In this era of extreme praise and extreme criticism for football, it is refreshing to hear the reasoned pros and cons of Tim Oesterling, UCLA's 260-pound defensive left tackle, as abridged from The UCLA Monthly. "One day I was in the cafeteria with some of the other players getting a Coke," says Oesterling, "when some kid said, 'What are you guys, some kind of animals or something?' That really upset me, because that's the stereotyped way a lot of people think of football players. About the only thing some people will ask me is, 'How is the team going to do next Saturday?' or 'Will so-and-so be ready for the such-and-such game?' I figure there are two reasons for this. People want to confine the discussion to what they assume is the scope of my consciousness, but they also want to know what it's like to be a football player. Football, you see, acts as a catharsis for the masses. All it is is a relatively civilized Circus Maximus."
Oesterling, an outstanding high school player, dropped out of football for a time in college. "During one game as a freshman," he says, "I discovered I had a real desire to kill the man across from me. That's just not my style of morality, so I decided to get out. I go along with the idea of a natural ego drive to compete, but I can't agree with the stab-your-buddy-in-the-back-to-get-ahead philosophy. I can't find that hostility—to kill—in me anymore, which will probably hinder me somewhat as a player. But that's the way it goes."

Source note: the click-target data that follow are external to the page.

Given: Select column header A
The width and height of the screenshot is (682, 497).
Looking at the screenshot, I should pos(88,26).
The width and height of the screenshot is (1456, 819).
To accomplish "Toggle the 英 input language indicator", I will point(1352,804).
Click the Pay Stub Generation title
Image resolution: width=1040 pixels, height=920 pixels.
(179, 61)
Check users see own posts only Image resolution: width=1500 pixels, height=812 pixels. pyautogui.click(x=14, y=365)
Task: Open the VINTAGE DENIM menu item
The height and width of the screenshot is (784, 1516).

The question of whether or not to try pro football bothers him, too.
"I can get by on my physical qualities—size, strength, a certain amount of quickness—but the denominator is the mind. I'm very tempted to hang it up after this season. At 260, clothes don't fit comfortably, there's no bounce in your step, you seem to age more quickly. I feel that any vestige of youth I have is slipping.
"The problem is, it's very difficult to turn down the bread. And it would get me out of the 9 to 5 hassle, which everybody is trying to avoid these days; nobody wants to be an organization man. We all want to find a niche we can fit into and be creatively productive. The only trouble is, that's awfully hard to do."